*Task to carry out*: Continue the passage on how a court grants or denies a petition to keep a name-change notice from being published, picking up after its last sentence.

BEGIN Supplied text

3.Granting or Denying Petition Requesting That Notice Not Be Published

“The court must issue an ex parte order granting or denying a petition requesting nonpublication and confidential record under [MCR 3.613(C)].” MCR 3.613(C)(2).

a.Petition Is Granted

When a court grants a petition for nonpublication, the court must:

issue a written order, MCR 3.613(C)(3)(a),

inform the petitioner that the court granted the petition, MCR 3.613(C)(3)(b),

inform the petitioner of the time, date, and place of the hearing to be held on the requested name change, id., and

if the subject of the petition is a minor, instruct the petitioner to notify the minor’s noncustodial parent as described in MCR 3.613(E). MCR 3.613(C)(3)(c).14

If the noncustodial parent’s address or whereabouts is unknown and cannot be determined after diligent inquiry, notice given by publication under MCR 3.613(E)(2)(a), or other method that is not directed only to the noncustodial parent, must not include the minor’s existing or proposed name. MCR 3.613(C)(3)(c).

b.Petition Is Denied

When a court denies a petition for nonpublication, the court must:

issue a written order stating the reasons for denying the petition, MCR 3.613(C)(4), and

advising the petitioner of the right

—to ask for a hearing about the denial within 14 days after the order of denial was entered, MCR 3.613(C)(4)(a),

—to file a notice of dismissal, MCR 3.613(C)(4)(b), or

—to go ahead with a hearing on the name-change petition under circumstances described in MCR 3.613, MCR 3.613(C)(4)(c).

If a petitioner whose petition for nonpublication was denied wishes to proceed with a hearing on the name-change petition, the petitioner has 14 days after entry of the order denying the petition for nonpublication to submit to the court the proper SCAO-approved form for publication of a notice of name-change hearing.15 MCR 3.613(C)(4)(c).

END Supplied text
BEGIN Supplied data

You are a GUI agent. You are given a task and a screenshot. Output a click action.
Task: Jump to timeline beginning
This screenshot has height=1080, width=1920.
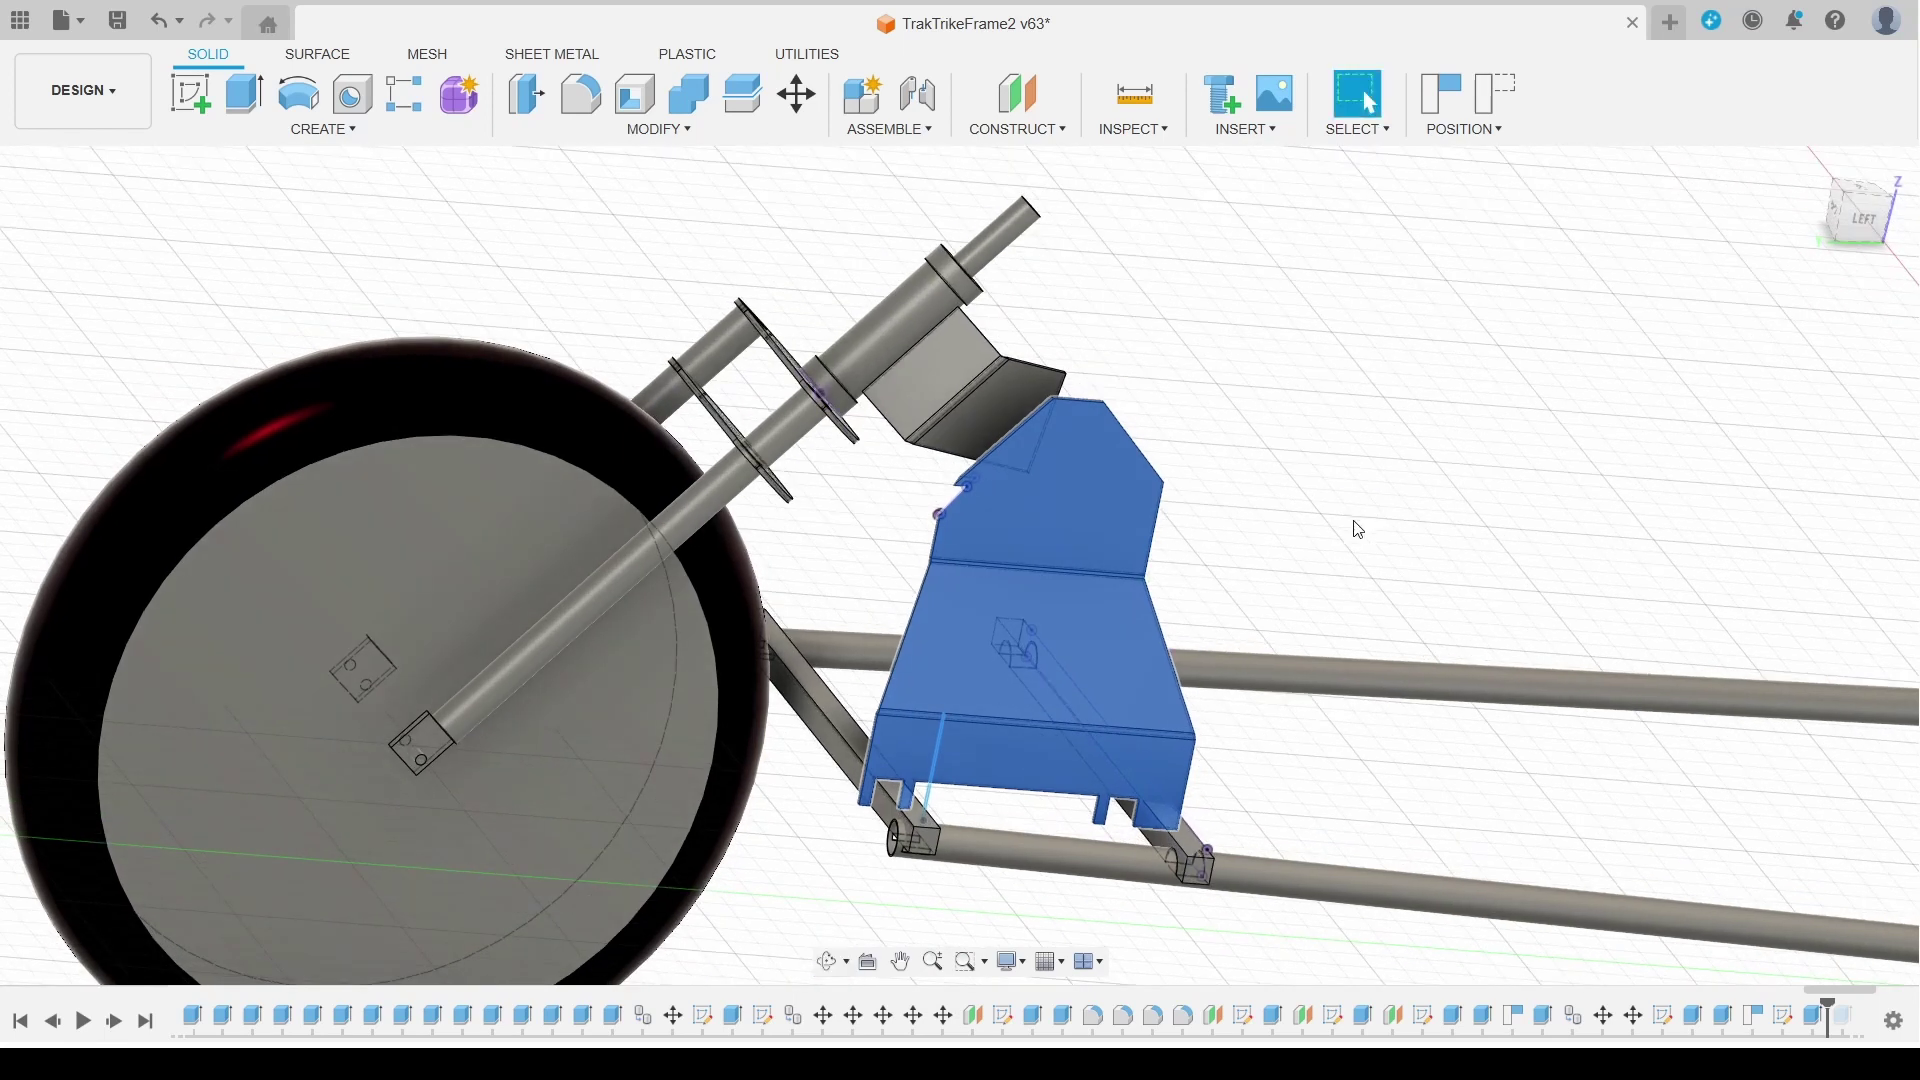pos(20,1021)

END Supplied data

*Output for this task*:
If the petitioner timely submits the form for publishing notice of the name-change hearing, the court must, pursuant to MCR 3.613(B), set a time, date, and place for the hearing and order publication of the information. MCR 3.613(C)(4)(c). “If the court has waived fees under MCR 2.002, it must pay the cost of any ordered publication, including any affidavit fee charged by the publisher or the publisher’s agent for preparing the affidavit pursuant to MCR 2.106(G).” MCR 3.613(B). “Any court record reflecting court payment must be nonpublic.” Id.

A hearing held under MCR 3.613(C)(4)(a) regarding the court’s denial of a petition for nonpublication must be on the record. MCR 3.613(C)(7). A petitioner whose petition for nonpublication was denied and who requests a hearing about the denial under MCR 3.613(C)(4)(a) must attend the hearing. MCR 3.613(C)(8). If the petitioner does not attend the hearing, the court must adjourn the hearing and reschedule it. Id. “If the petitioner fails to attend the rescheduled hearing, the court may adjourn and reschedule, dismiss the petition for name change, or notify the petitioner that it will publish notice of the name change proceeding if the petitioner does not file a notice of dismissal within 14 days from the date of the rescheduled hearing.” Id.

After a hearing held under MCR 3.613(C)(4)(a), the court must provide, on the record, its reasons for granting or denying the petition for nonpublication and enter an appropriate order. MCR 3.613(C)(9).

If the petitioner fails to request a hearing regarding the denial as provided by MCR 3.613(C)(4)(a) within 14 days after the order of denial was entered, the order denying the petition for nonpublication is final. MCR 3.613(C)(5).

If the petitioner fails to request a hearing under MCR 3.613(C)(4)(a) or file a dismissal under MCR 3.613(C)(4)(b) within 14 days after the order denying the petition for nonpublication was entered, “the court may set a time, date, and place of a hearing on the petition for a name change and order publication of notice as provided in [MCR 3.613(B)], and if applicable, [MCR 3.613(E)].” MCR 3.613(C)(6).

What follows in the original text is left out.